The grocery store of A.D. Mitchell & Son for a short time Monday afternoon passed through a sort of a transformation that was not observed to any extent by some of the clerks.

While waiting on a customer, W.H. Mitchell, the head of the firm and who last April was elected justice of the peace, was accosted by a man and woman. The man said that his name was George R. Freeman from Cedar Rapids, and the lady was Miss Effie Machamer of Lincoln, Neb., and that they were provided with a marriage license, which was procured that day in Morrison, and that they desired to be married. Will told them that kind of work was part of his business, and that if the intended bride and bridegroom could produce two witnesses that would identify them he would tie the knot in short order. The witnesses were called and the ceremony performed.

The bride then demanded a marriage certificate, and while this was being made out Officer Farley appeared with a letter from the bride’s mother to stop the marriage, arrest the bridegroom and to send the woman to Cedar Rapids. Squire Mitchell informed the police officer that nothing could be done as the couple had taken the vows prescribed by law and were now legally married. The marriage certificate was then completed and presented to the bride and the couple left for Cedar Rapids.

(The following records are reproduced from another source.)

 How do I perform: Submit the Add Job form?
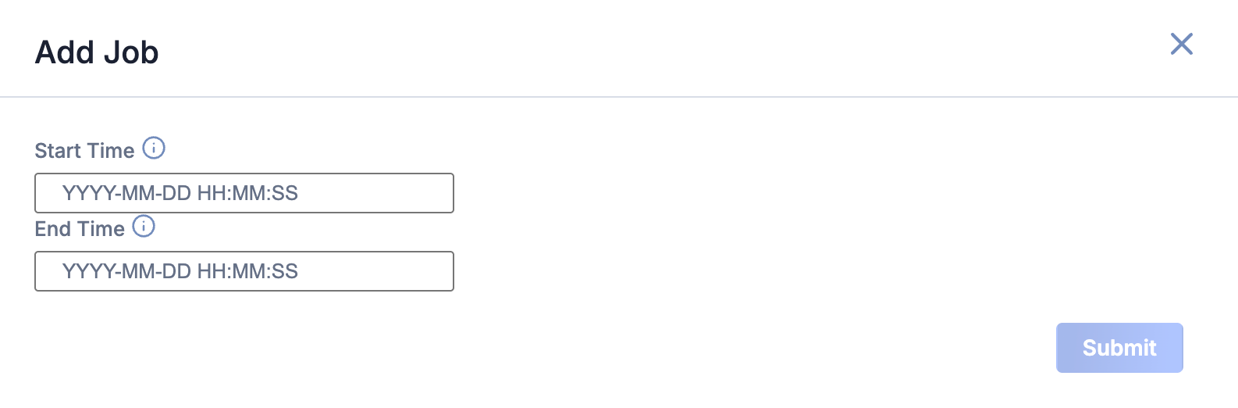point(1119,348)
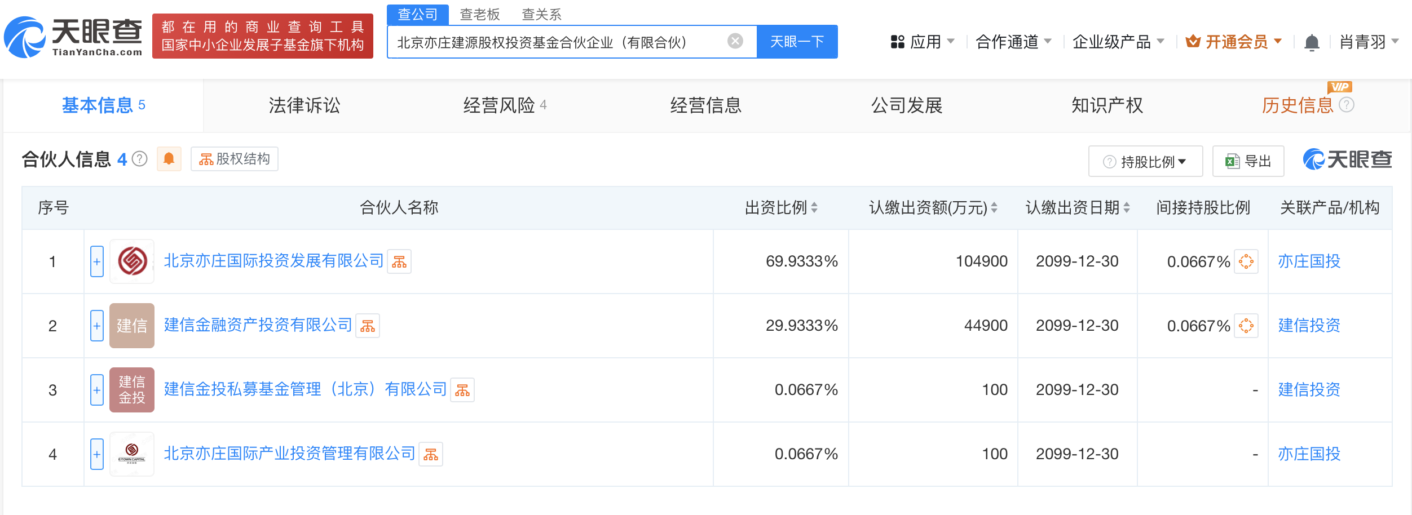Click indirect holding path icon in row 2
The width and height of the screenshot is (1412, 515).
[1246, 326]
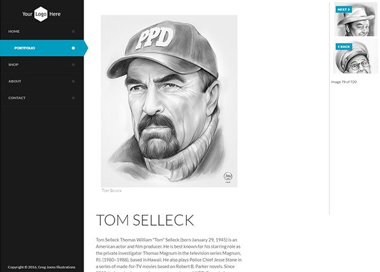Open the next image thumbnail of man in hat
380x272 pixels.
click(355, 21)
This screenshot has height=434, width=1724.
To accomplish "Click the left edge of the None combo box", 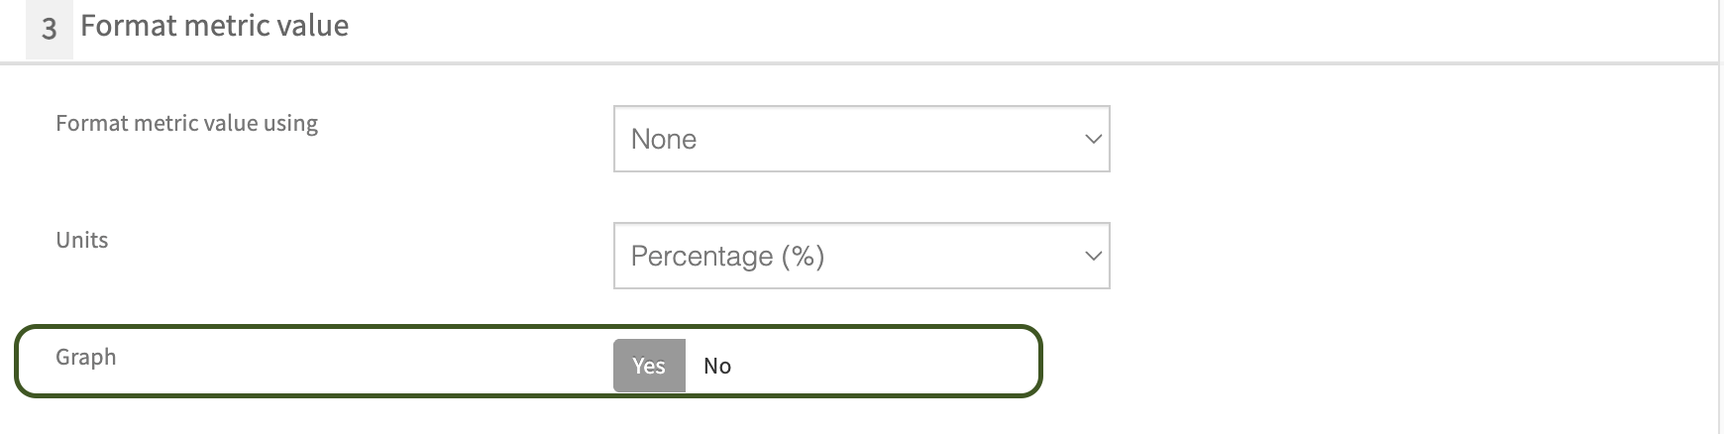I will click(617, 139).
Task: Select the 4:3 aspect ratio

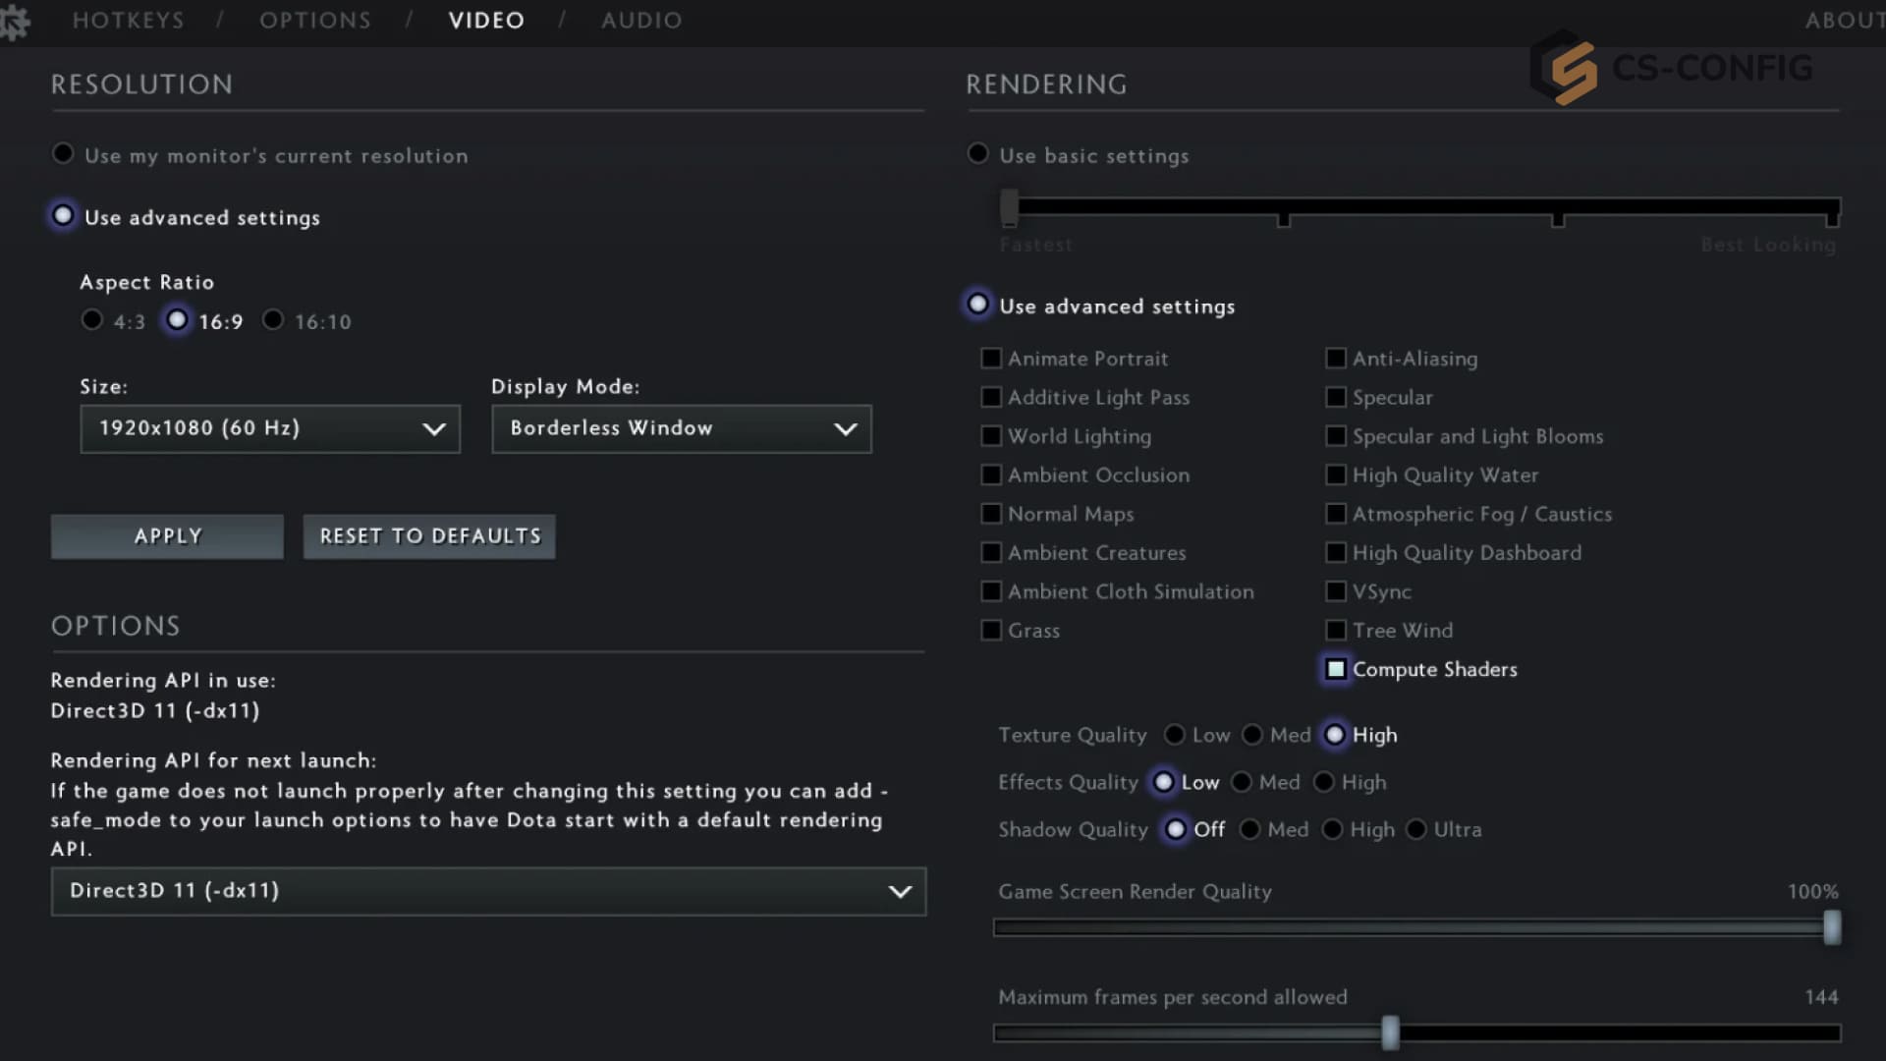Action: point(92,320)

This was Mr. Mitchell’s first venture in this line of work, and he is now congratulating himself that it was not foiled.

Thursday, March 22, 2007

First Blog

In this blog, we will post information about the history of Fulton, Illinois. This community is located on the Mississippi River at the crossroads of the old Lincoln Highway and the Great River Road. It is a town with a rich history, and we are anxious to reveal it to you.